# Pianist for haunt



## TheDarkRideBoy (Dec 30, 2014)

Hey everyone! For my Houdini themed haunt this year, I thought it'd be cool to have some of the music from the period playing as part of the soundtrack. Would anyone be up for recording something like that for me? I can't play piano, so that option's out, otherwise, I'd do it myself.... If anyone is able to, or know someone who can do it for free, that'd be awesome! Thanks everyone!
Best,
Scotty


----------



## DarkhavenManor (Sep 27, 2014)

Scotty, I don't know of anyone that could do that, but whenever I'm in need of music for a haunt I've always found it best to look into other haunts. Watch videos of construction and walkthroughs of other haunts, Knotts Scary Farm usually has some good ones to go off of, and then once you find the type of music you're looking for, you can usually dig and find where they found it. Often it's located in the comments section of the video, or if they're using a Midnight Syndicate track, it'll be listed on the Midnight Syndicate website. Knotts even has a website where all the songs they've ever used in their haunts are listed haunt by haunt. I know Knotts is currently doing a haunt based off of Houdini, but I don't recall the music they used inside. I'll get you a link to it so you can see if there's anything useful in there.
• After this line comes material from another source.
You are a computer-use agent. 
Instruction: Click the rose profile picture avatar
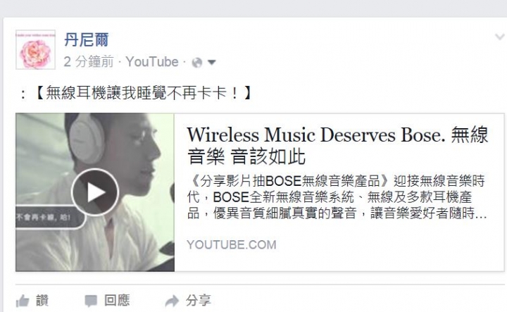pos(36,49)
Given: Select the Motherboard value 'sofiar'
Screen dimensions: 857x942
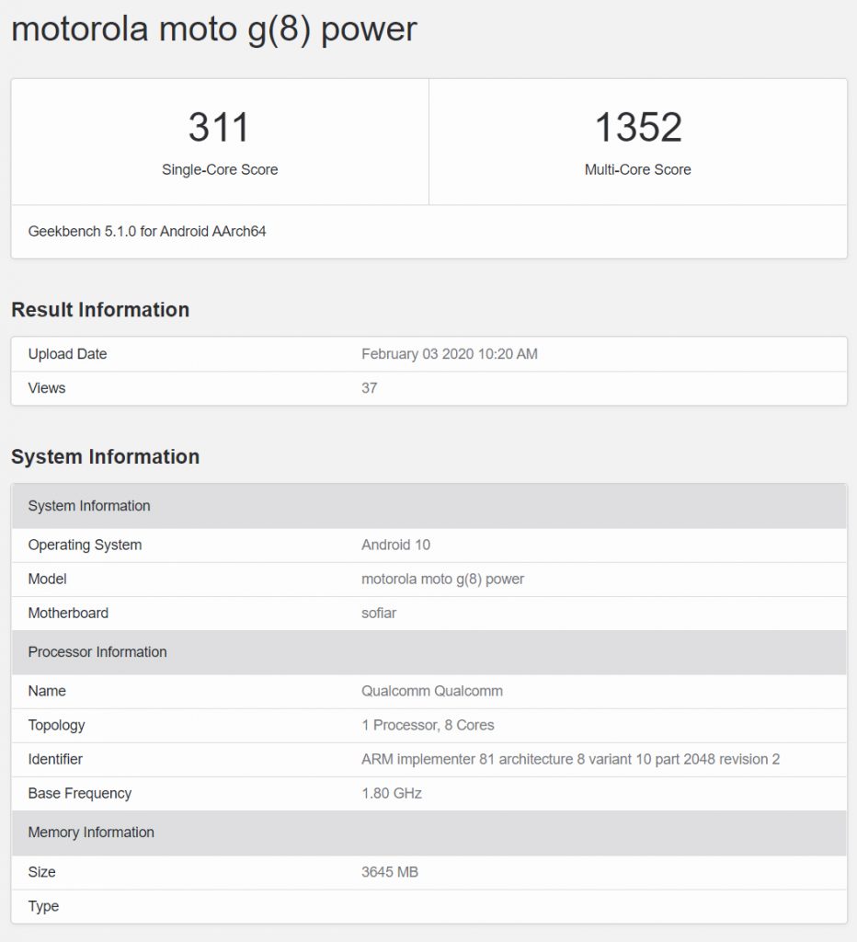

Good luck with the search! https://www.youtube.com/watch?v=68NwKuLuCVo

DHM


----------



## TheDarkRideBoy (Dec 30, 2014)

DarkhavenManor said:


> Scotty, I don't know of anyone that could do that, but whenever I'm in need of music for a haunt I've always found it best to look into other haunts. Watch videos of construction and walkthroughs of other haunts, Knotts Scary Farm usually has some good ones to go off of, and then once you find the type of music you're looking for, you can usually dig and find where they found it. Often it's located in the comments section of the video, or if they're using a Midnight Syndicate track, it'll be listed on the Midnight Syndicate website. Knotts even has a website where all the songs they've ever used in their haunts are listed haunt by haunt. I know Knotts is currently doing a haunt based off of Houdini, but I don't recall the music they used inside. I'll get you a link to it so you can see if there's anything useful in there. Good luck with the search! https://www.youtube.com/watch?v=68NwKuLuCVo
> 
> DHM


DHM,
I was actually looking for someone to perform the accompaniment to a piece that I found on the internet that Houdini was a fan of. It's called "Rosie, Sweet Rosabel'. Houdini would sing it whenever he and his wife you'd get into a fight.
Anyway, I sincerely appreciate your information. I hadn't thought that Knott's was doing that theme as well. Thanks again of the information!
Best,
Scotty


----------



## zacharybinx (Apr 28, 2009)

Hi Scotty,

I have it and can send the file via email. PM me as to where you want me to send it.
-Z


----------